Sulodexide for kidney protection in type 2 diabetes patients with microalbuminuria: a randomized controlled trial.

BACKGROUND

Sulodexide, a heterogenous group of sulfated glycosaminoglycans, includes low-molecular-weight heparin (80% ± 8%), high-molecular-weight heparin (5% ± 3%), and dermatan (~20% ± 8%), with a mean molecular weight of ~9 kDa. The drug is absorbed orally and has no anticoagulant effect in the doses used. Small preliminary studies consistently showed sulodexide to be associated with decreased albuminuria in patients with diabetes.

STUDY DESIGN

We conducted a multicenter placebo-controlled double-blinded study to determine the effect of sulodexide on urine albumin excretion in patients with type 2 diabetic nephropathy.
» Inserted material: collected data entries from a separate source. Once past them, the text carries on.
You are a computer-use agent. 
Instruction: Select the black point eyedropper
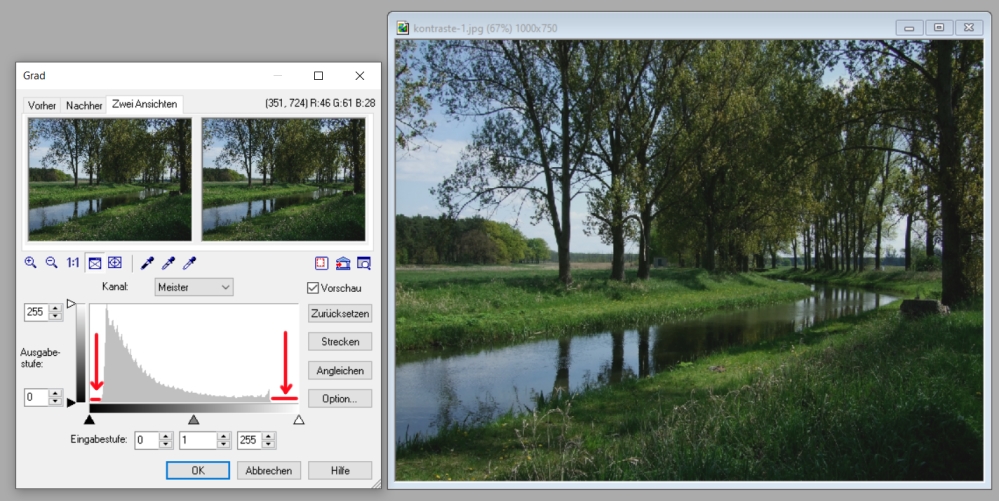pos(147,263)

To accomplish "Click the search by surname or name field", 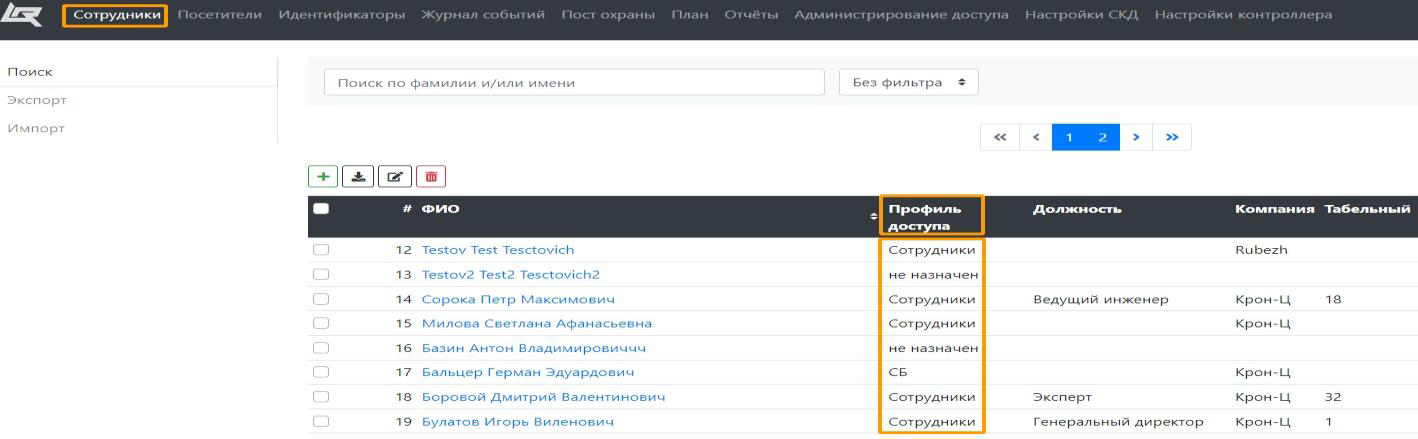I will (574, 83).
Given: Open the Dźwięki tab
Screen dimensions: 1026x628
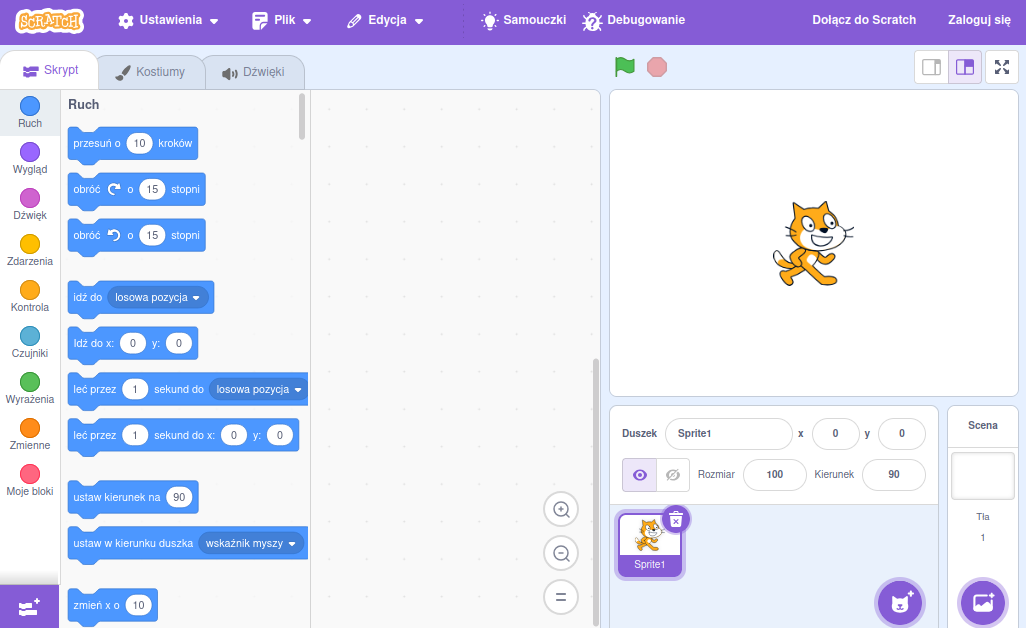Looking at the screenshot, I should [x=253, y=73].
SETTING & PARTICIPANTS: Patients with type 2 diabetes and urine albumin-creatinine ratios (ACRs) of 35-200 mg/g in men and 45-200 mg/g in women were enrolled. Serum creatinine level was <1.5 mg/dL. Blood pressure goal was 130/80 mm Hg. A maximum US Food and Drug Administration-approved dose of an angiotensin-converting enzyme inhibitor or angiotensin receptor blocker for a minimum of 4 months before randomization was required.

INTERVENTION

The study drug was sulodexide, 200 mg/d.

OUTCOME & MEASUREMENTS: The primary end point was normoalbuminuria (ACR <20 mg/g and a decrease >25%) or 50% decrease in baseline ACR.

RESULTS

In 1,056 randomly assigned patients with a mean baseline ACR of 107.8 ± 83.7 mg/g, comparing the sulodexide versus placebo groups, the primary end point was achieved in 16.5% versus 18.4%; normoalbuminuria, in 7.9% versus 6.1%; and a 50% decrease in albuminuria, in 15.4% versus 17.6%. The relative probability of any given change in albuminuria was identical in both groups.

LIMITATIONS

We were unable to determine whether the administered sulodexide was absorbed from the gastrointestinal tract.

CONCLUSION

Sulodexide failed to decrease urine albumin excretion in patients with type 2 diabetic nephropathy and microalbuminuria.